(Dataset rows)
------------------------

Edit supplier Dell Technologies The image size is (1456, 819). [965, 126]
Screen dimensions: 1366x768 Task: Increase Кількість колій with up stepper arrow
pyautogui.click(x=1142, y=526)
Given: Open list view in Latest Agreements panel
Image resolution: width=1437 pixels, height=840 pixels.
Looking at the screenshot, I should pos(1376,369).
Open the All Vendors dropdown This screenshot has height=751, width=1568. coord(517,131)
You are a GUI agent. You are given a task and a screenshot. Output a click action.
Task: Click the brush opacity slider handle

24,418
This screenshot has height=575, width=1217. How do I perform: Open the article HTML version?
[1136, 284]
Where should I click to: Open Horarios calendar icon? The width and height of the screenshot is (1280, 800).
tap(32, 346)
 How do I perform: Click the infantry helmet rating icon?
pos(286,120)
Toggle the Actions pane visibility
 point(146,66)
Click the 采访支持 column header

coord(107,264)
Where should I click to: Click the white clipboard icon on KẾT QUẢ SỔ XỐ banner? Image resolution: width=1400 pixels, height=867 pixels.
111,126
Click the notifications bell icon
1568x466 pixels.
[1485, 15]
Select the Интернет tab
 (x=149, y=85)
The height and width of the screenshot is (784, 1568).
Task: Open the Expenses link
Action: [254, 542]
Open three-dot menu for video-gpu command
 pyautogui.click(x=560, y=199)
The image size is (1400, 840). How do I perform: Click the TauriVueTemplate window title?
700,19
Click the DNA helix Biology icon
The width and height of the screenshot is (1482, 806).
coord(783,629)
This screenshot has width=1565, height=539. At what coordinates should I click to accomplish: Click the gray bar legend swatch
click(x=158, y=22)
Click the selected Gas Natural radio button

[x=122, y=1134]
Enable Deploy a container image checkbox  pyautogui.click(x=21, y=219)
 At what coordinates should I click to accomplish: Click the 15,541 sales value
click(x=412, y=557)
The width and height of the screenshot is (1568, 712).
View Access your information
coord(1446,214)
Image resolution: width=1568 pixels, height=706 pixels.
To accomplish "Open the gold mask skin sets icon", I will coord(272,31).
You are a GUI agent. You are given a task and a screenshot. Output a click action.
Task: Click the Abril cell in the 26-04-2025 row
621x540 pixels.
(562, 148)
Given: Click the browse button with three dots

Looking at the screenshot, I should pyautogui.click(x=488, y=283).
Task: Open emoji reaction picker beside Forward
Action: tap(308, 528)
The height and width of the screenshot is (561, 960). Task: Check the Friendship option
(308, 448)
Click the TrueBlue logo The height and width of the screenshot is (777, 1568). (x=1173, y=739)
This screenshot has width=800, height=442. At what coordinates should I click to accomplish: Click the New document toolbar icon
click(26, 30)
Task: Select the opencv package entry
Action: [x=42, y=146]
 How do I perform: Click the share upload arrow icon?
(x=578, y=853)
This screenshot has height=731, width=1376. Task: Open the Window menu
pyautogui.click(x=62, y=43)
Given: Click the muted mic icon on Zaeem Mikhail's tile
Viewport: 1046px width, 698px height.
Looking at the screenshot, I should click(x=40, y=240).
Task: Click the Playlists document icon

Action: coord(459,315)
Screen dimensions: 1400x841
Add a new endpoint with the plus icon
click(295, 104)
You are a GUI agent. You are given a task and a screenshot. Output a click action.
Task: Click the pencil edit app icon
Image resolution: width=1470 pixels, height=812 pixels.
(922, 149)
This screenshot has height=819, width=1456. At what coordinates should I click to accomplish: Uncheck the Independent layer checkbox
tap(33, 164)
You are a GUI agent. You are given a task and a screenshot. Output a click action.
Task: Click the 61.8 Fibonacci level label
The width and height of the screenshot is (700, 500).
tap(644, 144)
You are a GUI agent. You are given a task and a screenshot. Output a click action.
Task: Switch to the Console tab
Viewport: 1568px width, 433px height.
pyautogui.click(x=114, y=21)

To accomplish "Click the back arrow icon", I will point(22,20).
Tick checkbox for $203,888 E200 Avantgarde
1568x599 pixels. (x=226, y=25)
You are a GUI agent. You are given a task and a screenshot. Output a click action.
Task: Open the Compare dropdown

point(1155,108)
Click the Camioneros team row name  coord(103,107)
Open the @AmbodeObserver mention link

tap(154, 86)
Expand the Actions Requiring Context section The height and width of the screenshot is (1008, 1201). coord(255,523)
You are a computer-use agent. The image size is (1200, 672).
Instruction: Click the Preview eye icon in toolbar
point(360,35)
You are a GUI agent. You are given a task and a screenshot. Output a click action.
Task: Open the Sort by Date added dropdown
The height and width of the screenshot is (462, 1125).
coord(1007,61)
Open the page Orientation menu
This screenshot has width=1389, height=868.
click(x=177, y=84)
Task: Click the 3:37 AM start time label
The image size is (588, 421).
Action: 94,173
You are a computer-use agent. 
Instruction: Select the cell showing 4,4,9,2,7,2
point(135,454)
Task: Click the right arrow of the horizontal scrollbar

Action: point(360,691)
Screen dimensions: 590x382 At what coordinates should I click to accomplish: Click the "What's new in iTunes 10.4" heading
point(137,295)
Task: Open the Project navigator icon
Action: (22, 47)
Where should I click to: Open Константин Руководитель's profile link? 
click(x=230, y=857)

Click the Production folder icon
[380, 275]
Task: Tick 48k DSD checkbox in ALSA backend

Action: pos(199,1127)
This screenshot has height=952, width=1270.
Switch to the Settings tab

------------------------

Task prompt —
Rewrite the data from the line containing "This screenshot has height=575, width=1217." down to the line containing "tap(32, 346)" as a two-column CSV with the headers instruction and action, one row per request. Put each request's text and its answer in its own quoted field, with any line breaks replaced by spaces.

Final result —
instruction,action
"This screenshot has height=575, width=1217. How do I perform: Open the article HTML version?","[1136, 284]"
"Where should I click to: Open Horarios calendar icon? The width and height of the screenshot is (1280, 800).","tap(32, 346)"